Celebrating our Faith
Year of the Word
During this special year, we are called to explore and celebrate the Word of God through the Scriptures, share the Word with others and respond to the “God who speaks” in the way that we live. In order to do this, we created special travelling ‘Year of the Word’ folders to be taken home each week with children so they could get to know God more through scripture. After exploring scripture at home with their families, children would then plan and lead a collective worship based on that week’s scripture.
Hope and Future
“Hope and a future” is a spiritual focus that NPCAT schools are exploring through lockdown and a global pandemic. Celebration days have helped children to develop and grow spiritually as well as having an awareness of the hope God gives to us all and where they are called to go in the future.

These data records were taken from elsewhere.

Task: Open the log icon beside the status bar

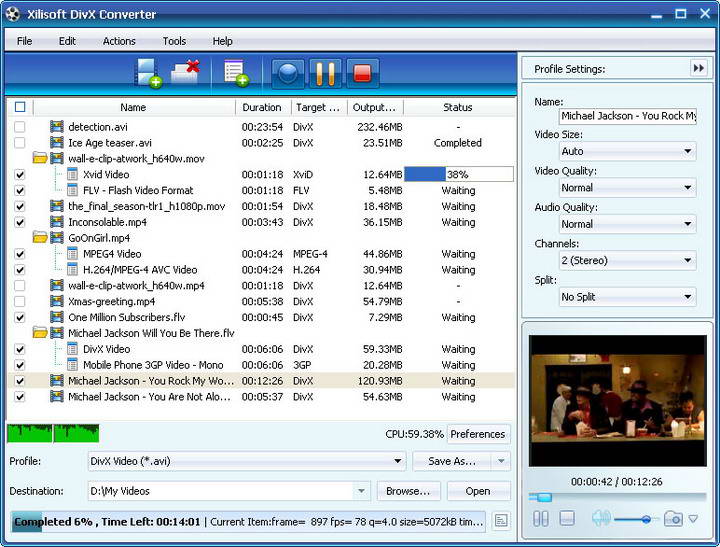Action: click(501, 521)
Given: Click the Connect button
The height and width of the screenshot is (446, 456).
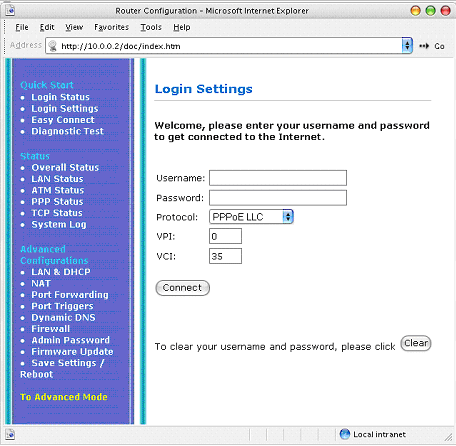Looking at the screenshot, I should [x=183, y=288].
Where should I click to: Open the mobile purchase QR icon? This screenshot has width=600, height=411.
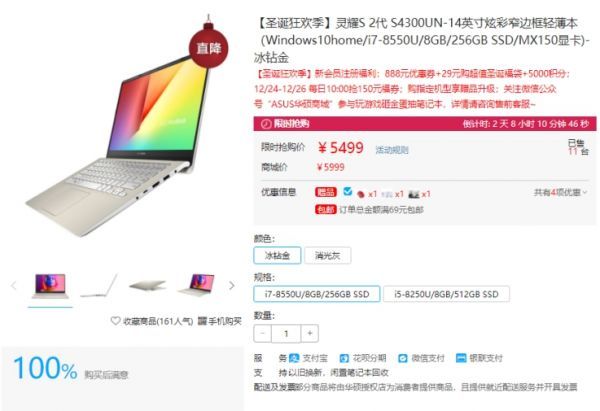point(202,321)
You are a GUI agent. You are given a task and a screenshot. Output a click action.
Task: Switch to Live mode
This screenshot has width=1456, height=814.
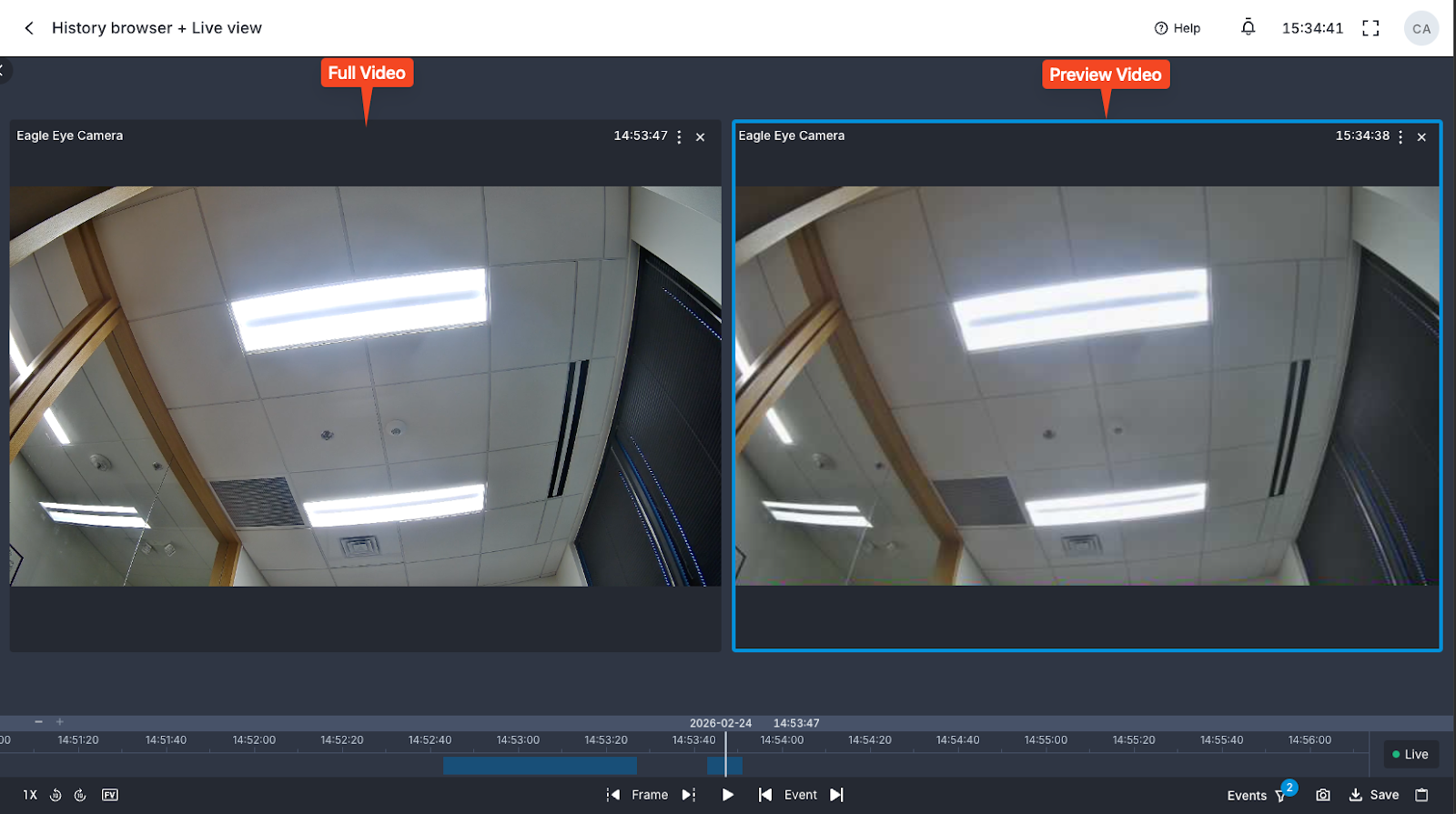(1410, 754)
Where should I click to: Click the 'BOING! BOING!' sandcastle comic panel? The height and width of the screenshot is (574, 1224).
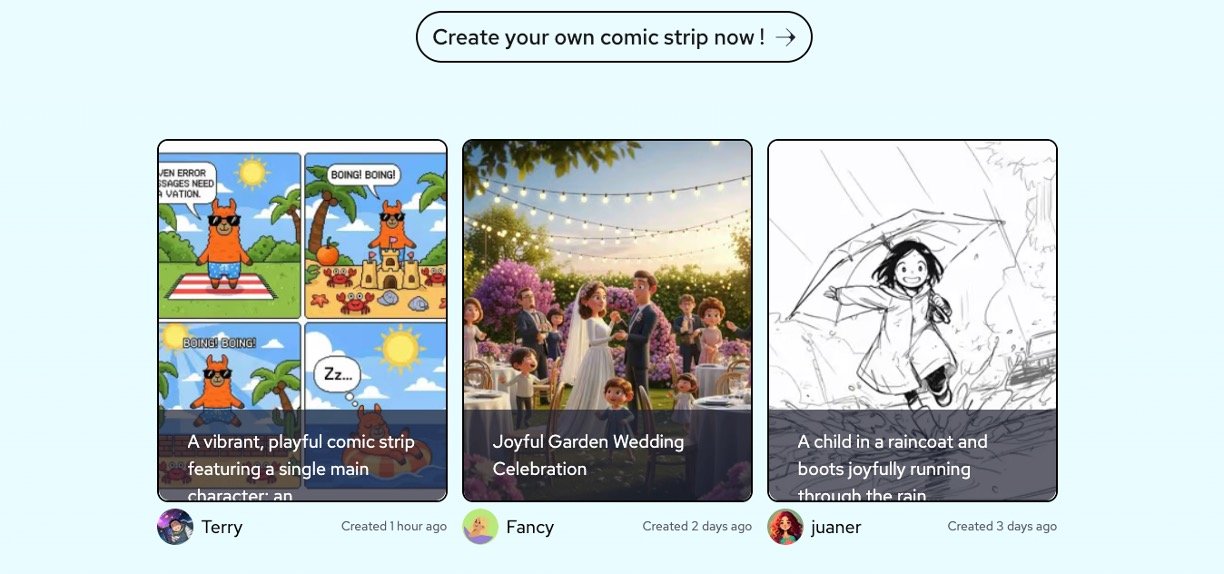[x=375, y=235]
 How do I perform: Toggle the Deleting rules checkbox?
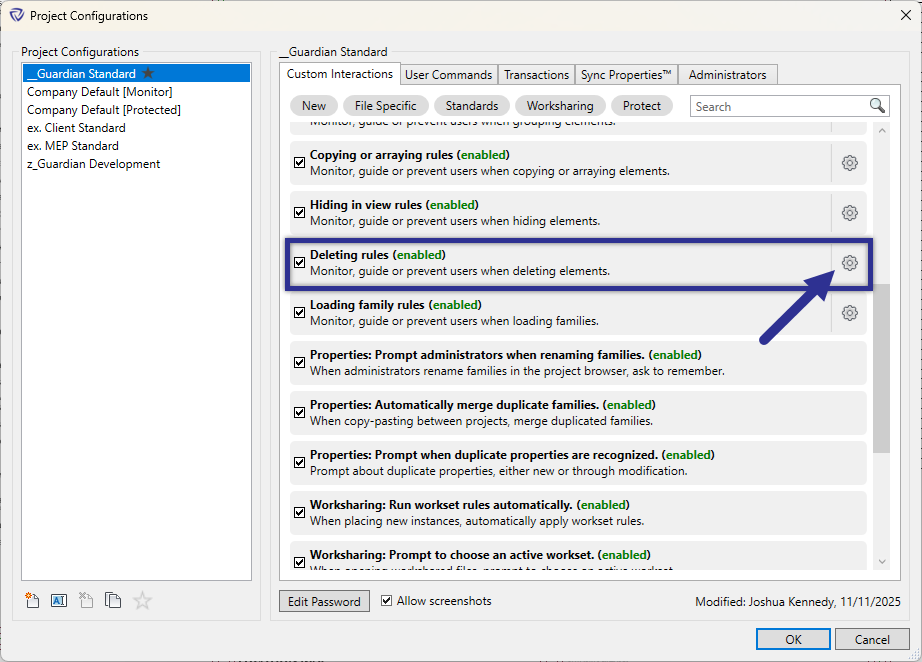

It has been developed to support the curriculum in light of the experience of living over the last couple of years.
The premise of hope and a future comes from the quote in Jeremiah 29:11 “For I know the plans I have for you,” declares the Lord, “plans to prosper you and not to harm you, plans to give you hope and a future.”
This is a powerful quote from Jeremiah that can be taken in different ways. One is that God has a plan for each of us which is for our good if we make the choice to follow this. Following God’s path will give us hope and sustain us on our way with whatever we face.
In the context of the book of Jeremiah this is also about strengthening the community, even when no end seems to be in sight to the troubles that they face. This is so relevant for us all now, that we need to support and sustain each other for the good of our communities. Our futures are linked as one community.
On one of our celebration days, we reflected on a song written by Joe Hammill especially for Hope and Future, then created our own liturgical dances to this.
Hope and Future video
The Year of St Joseph
On 8th December 2020, Pope Francis declared that the year to follow (until 8th December 2021) would be dedicated to St Joseph. Joseph was a father figure to Jesus and is the patron saint of fathers, workers, unborn children, travellers, immigrants and the dying. We chose to launch the year of St Joseph in our school community on the Feast day for St Joseph.
Each Friday as part of our celebration assembly, we celebrated the successes and achievements of the week and gave thanks to St Joseph, our guardian and helper. With St Joseph as our role model, we took his example into our family homes. We dedicated all achievements during the week to St Joseph and said our school prayer to St Joseph.
Following Pope Francis’ example, each class had their own sleeping St Joseph statue, which they could place their worries into.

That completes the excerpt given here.